MOORESBURG — Christmas Eve is a big celebration in Honduras with lots of firecrackers sounding and dancing, Gladys Seymour told Spanish students at Liberty-Valley Intermediate School.
Speaking to Tina Bartholomew’s fifth-grade class, she said Christmas, or La Navidad, remains her favorite time of year.
After moving to the United States on Christmas Eve, she said it was very hard. She and her husband arrived that evening at the home of her brother-in-law and his wife, ate dinner and went to bed. “Christmas Eve is the best day of the year. There were no firecrackers. The next morning, it was a big thing here,” she said of Christmas.
She said their four children, who are students in the Danville district, love to spend Christmas Eve in Honduras. “They all understand Spanish,” Bartholomew said of her children.
Seymour said she was 29 when she and her husband moved to the U.S. They first lived in North Carolina, then Florida and later Louisiana before her husband’s job brought them to the Danville area four years ago.
She said she never saw snow growing up so they would put cotton on Christmas trees to represent snow.
Sometimes it gets to be 70 to 80 degrees In Honduras, adding that was considered cold for her native country.
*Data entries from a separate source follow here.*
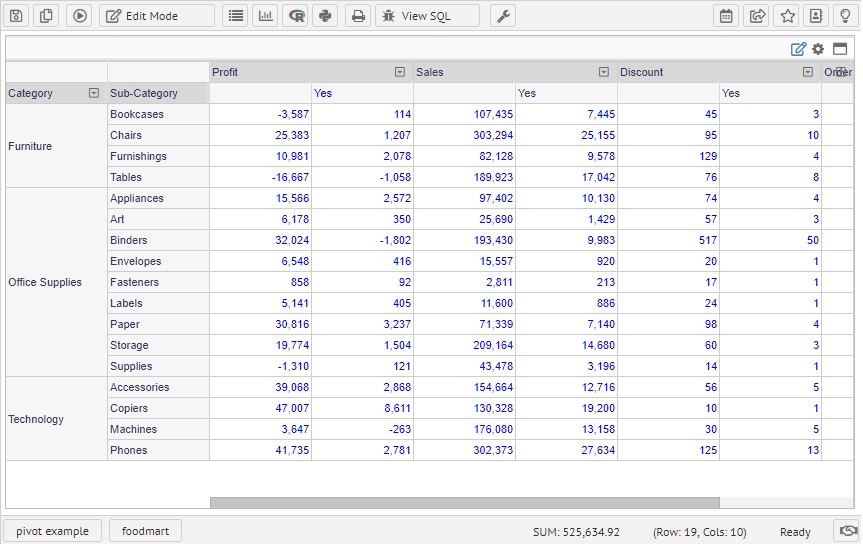Click the print icon
The height and width of the screenshot is (544, 863).
pyautogui.click(x=358, y=16)
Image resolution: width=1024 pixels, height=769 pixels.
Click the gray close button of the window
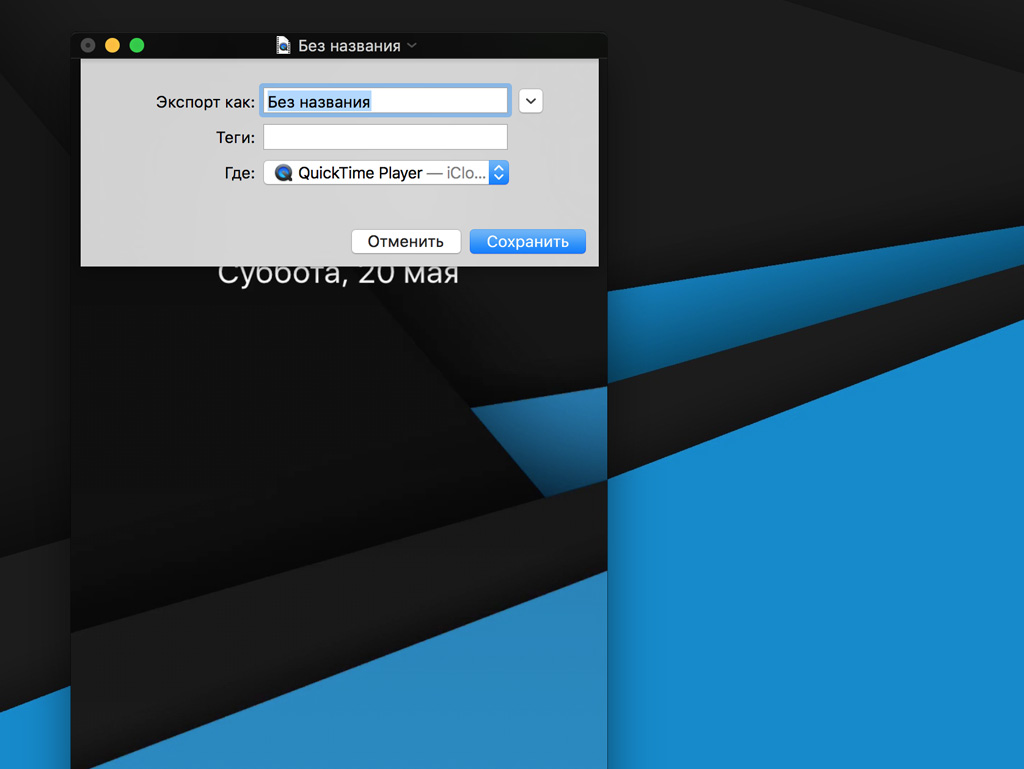(x=88, y=45)
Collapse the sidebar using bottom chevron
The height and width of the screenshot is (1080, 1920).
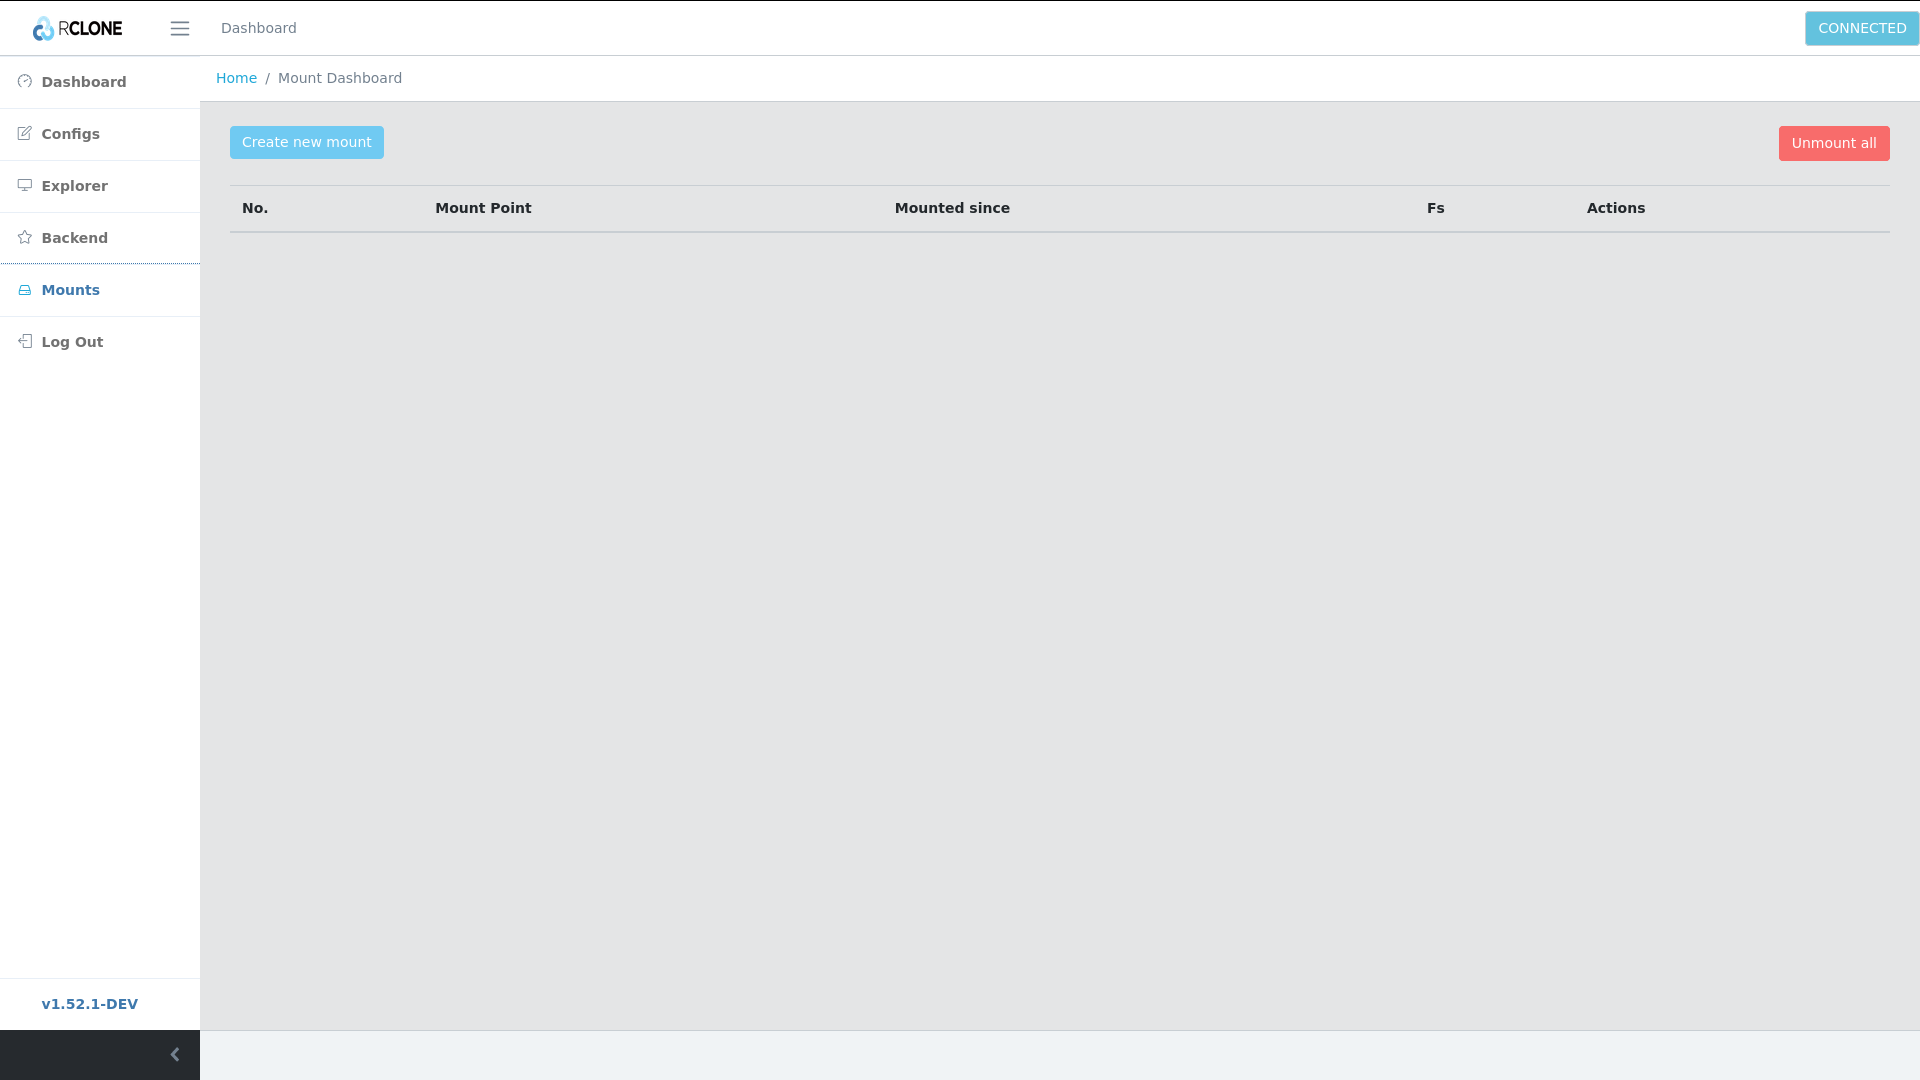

People wear boots and hats, she said.
Bartholomew told the students it is wonderful for them to be able to compare the culture of Honduras with that of the U.S.
Hispanic Heritage Month will be celebrated from Sept. 15 through Oct. 15. The date of Sept. 15 marks when most Central American countries became free, she said.
Bartholomew said Spanish clubs have been formed for third, fourth and fifth grades at Liberty-Valley and for second-graders at the Danville Primary School. They meet before classes begin.